Glycosaminoglycan-Interacting Small Molecule (GISMO) as Parkinsons Therapeutic
Glycosaminoglycans, polysulfated glycosaminoglycan, alpha synuclein, Heparitin Sulfate, Parkinson Disease
Glycosaminoglycan-Interacting Small Molecule (GISMO) As Parkinson’s Therapeutics ABSTRACT Current approved drugs for Parkinson’s Disease (PD) treat the symptoms of the disease but do not stop disease progression. This project is focused on developing a new disease-modifying PD therapeutic with a novel mode of action that is expected to block disease progression. Recent data indicate that heparan sulfate glycosaminoglycans (HS-GAGs) are the receptors responsible for internalization and spreading of alpha-synuclein proteopathic seeds across the CNS. We propose that the inhibition of the HS-GAG-mediated internalization can be achieved by interfering with the interaction between alpha-synuclein and HS-GAGs, and that targeting this interaction will lead to the identification of new treatments for PD and other synucleinopathies. We have previously shown that Glycosaminoglycan-Interacting Small Molecule (GISMO) are a new, structurally-diverse class of compounds that are biologically active in vitro and in vivo and we aim to target the HS-GAG mediated internalization and aggregation of alpha-synuclein proteopathic seeds with GISMOs. In preliminary work for this project, we screened a library of GISMO-like compounds using a new alpha-synuclein – HS-GAG interaction assay on 96-well plates and identified 15 hit compounds (with inhibitory activity >30%), that have been selected for further development. In the proposed project, we will first screen the 15 hit compounds for inhibition of alpha-synuclein internalization in neuronal cells, and cytotoxic effects.

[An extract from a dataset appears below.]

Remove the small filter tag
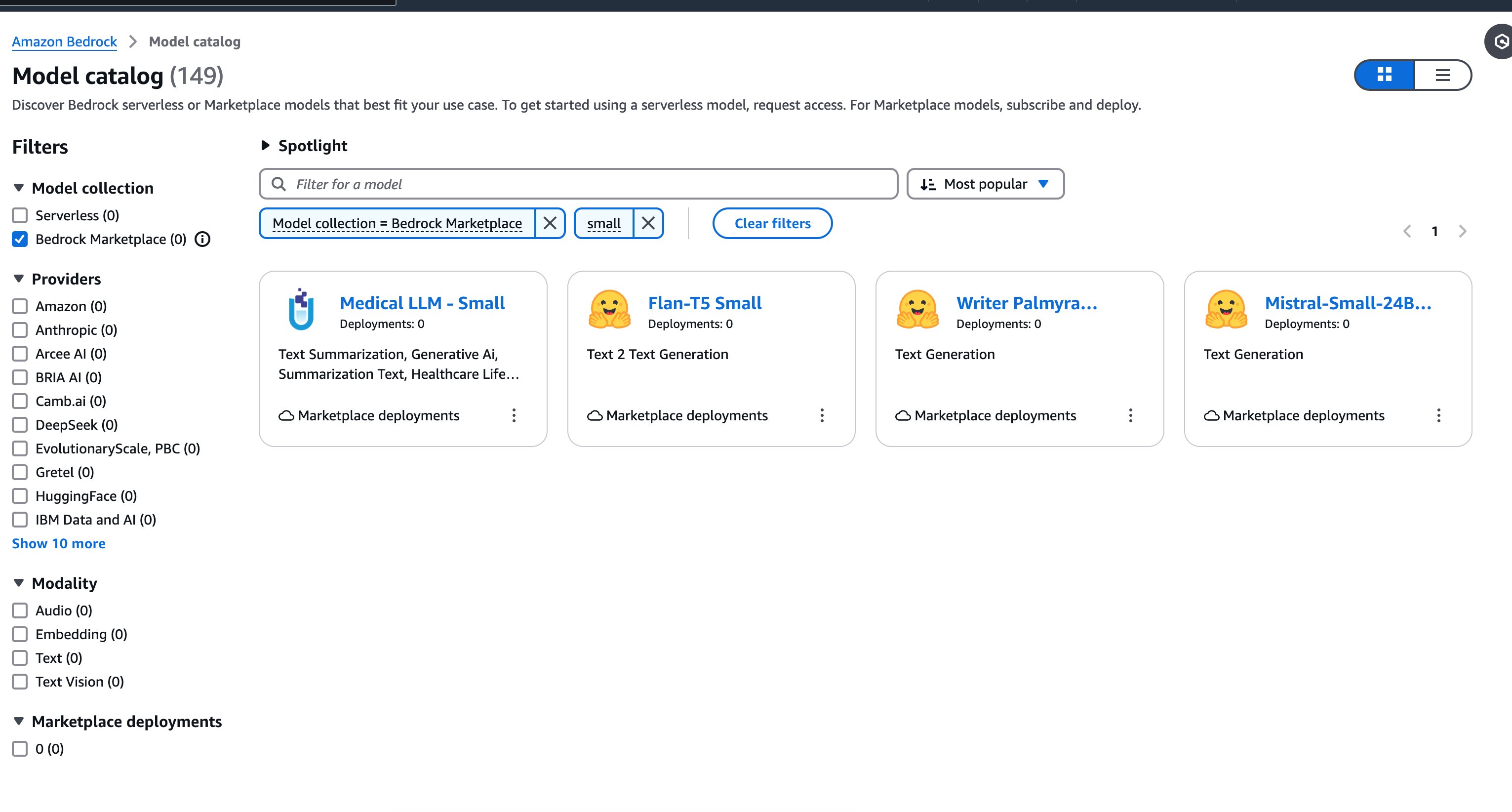Image resolution: width=1512 pixels, height=812 pixels. point(648,222)
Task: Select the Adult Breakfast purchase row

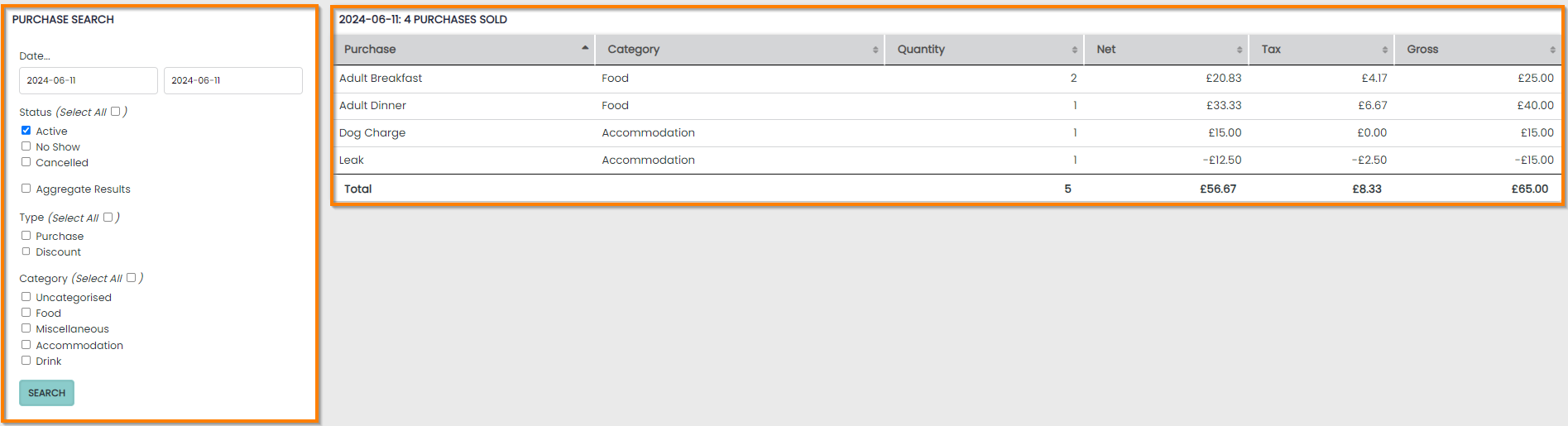Action: 381,79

GISMO compounds are expected to inhibit HS-GAG-mediated alpha-synuclein uptake. Lead series of compounds with acceptable efficacy, selectivity and safety in vitro will be then subjected to chemical optimization via medicinal chemistry. The selected 4-5 lead compounds will be evaluated by pharmacokinetics, for oral bioavailability and brain-penetrant properties. Three chosen lead compounds will be subsequently tested in an animal model of Parkinson’s Disease, in collaboration with team of Dr. Patrik Brundin (Van Andel Research Institute, Grand Rapids, MI). The successful completion of these studies will enable identifying a Preclinical Candidate for IND-enabling studies. The development of a disease-modifying therapeutic would be the most significant advancement in Parkinsons disease therapeutics since the development of levodopa in the 1960s.